GIVEN EXERCISE: In the piece on middle-child syndrome, how old was Giovanni when Caterina was born?

PAGE TEXT:

_ _ _ _ _

I waited four years to have my second child. I wanted to be able to enjoy him properly and it seemed the perfect time when I fell pregnant with him just after my first-born Philip celebrated his fourth birthday. We were both so excited. Philip was old enough to understand what was happening and each day changed his mind as to whether he wanted a brother or sister. He suggested names, Baxter (our dog’s name), Susie (because that’s what Spot called his sister in the book we read)…
Giovanni was born with much fanfare. We lavished him with affection.
When Giovanni was seven months old I fell pregnant again. It was an accident (gift from God). My well thought out plan to have my children spaced out by four years, thus preventing any feelings of neglect, was ruined.
I am one of four children. I am the second-youngest and my memories of my childhood are not great. My mum was too tired to pay much attention to me unless I hurt myself. I fell over a lot and the hugs, kisses and affection I received made all the pain and bleeding worth it. It’s this childhood that led me to space out my own children. Oh, and I was only planning to have two.
I determined that I wouldn’t let Giovanni be affected by this. He would still receive all the attention he deserved. I’d just have to figure out a way so he didn’t feel left or neglected when the new baby came along.
Giovanni was 16-months-old when Caterina was born. All my intentions quickly went out the window as I battle fatigue, mastitis and tried to recover from my third c-section.
Giovanni was lost. He wanted me to pick him up but I couldn’t. He tried to sit on my lap as I breastfed his sister but there was no room. He went from being to the centre of attention to being forgotten way too often. And I saw it. I knew it was happening but I couldn’t do anything much about it.
I taught him to sit next to me as I breastfed the baby and we’d hold hands but it wasn’t the same. Whenever Caterina slept I tried to have some one-on-one time with him but there was so much to do. All too often it became Philip’s job to play with Giovanni so I could wash the dishes and cook dinner. My husband tried to help but he worked such long hours that his assistance was minimal.
I knew exactly what was going to happen. Giovanni was well on the road to middle-child-syndrome.
Fast-forward to today and Giovanni is a gorgeous five-year-old boy who has trouble expressing himself with words and prefers to express himself physically (by hitting and throwing things). He is unnaturally attached to his teddy bear and sucks his thumb constantly.
He CRAVES attention and when he doesn’t get it something is broken. I have plenty of time for him now but it’s not undoing what has been done and it’s made worse by the fact there are no other kids in our family his age. The older kids leave him out of their activities (so he usually breaks their favourite toys and makes them cry) and the little kids are a touch too young to keep him entertained.

_ _ _ _ _

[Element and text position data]

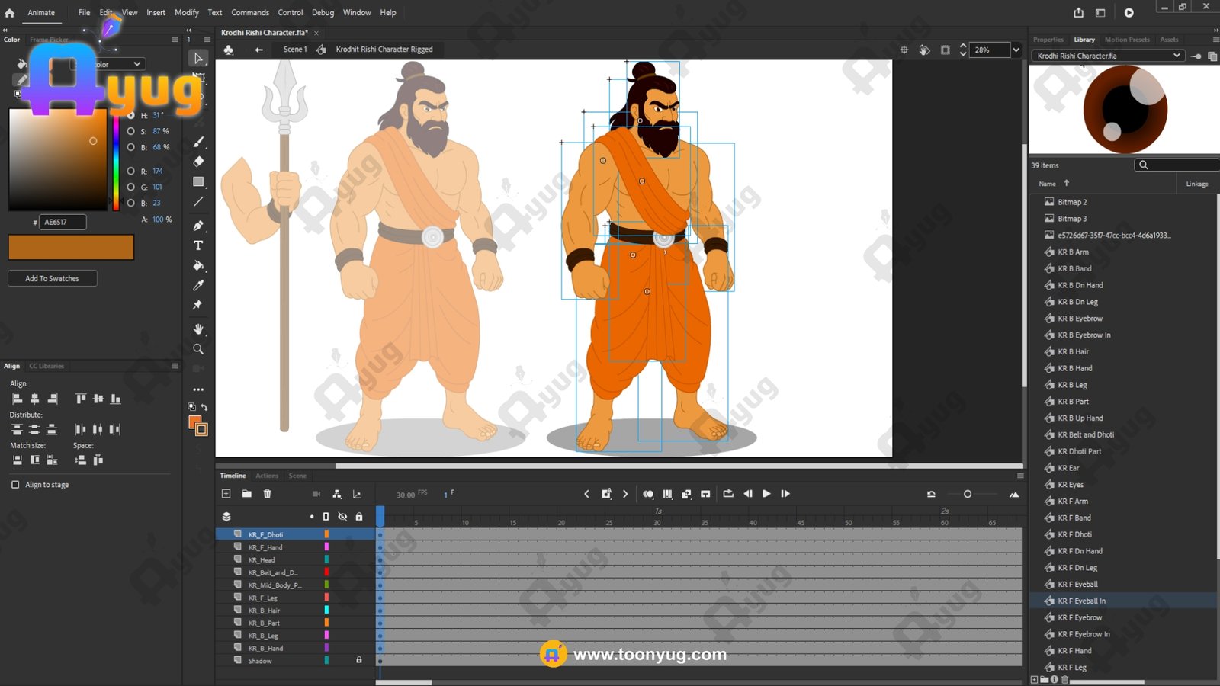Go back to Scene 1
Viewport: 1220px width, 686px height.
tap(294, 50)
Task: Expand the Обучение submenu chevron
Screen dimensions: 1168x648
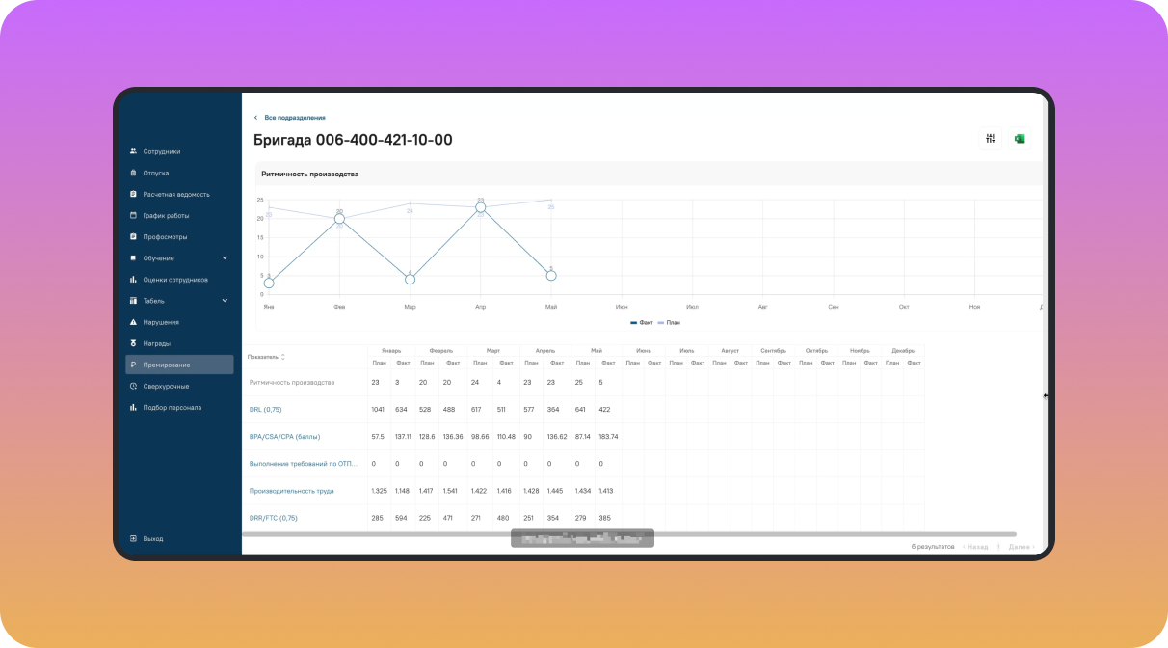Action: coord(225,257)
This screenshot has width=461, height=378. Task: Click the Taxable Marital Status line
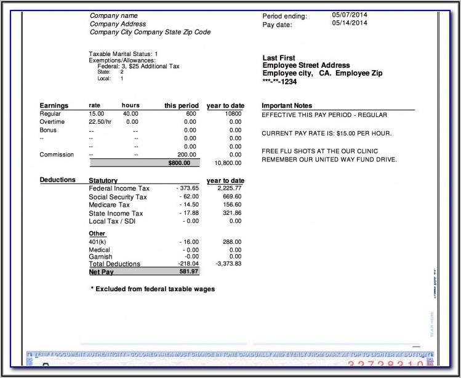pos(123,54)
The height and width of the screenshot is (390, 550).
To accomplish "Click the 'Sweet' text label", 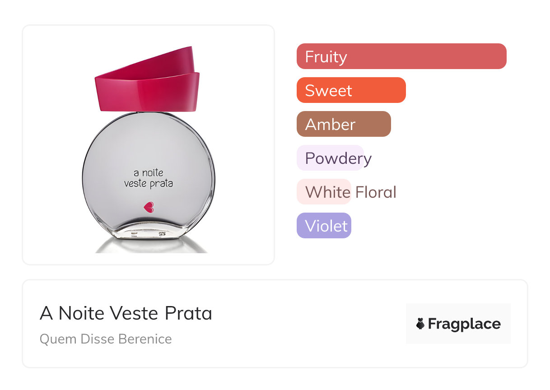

_ _ _ _ _

RIGHT ANSWER: He was 16 months old.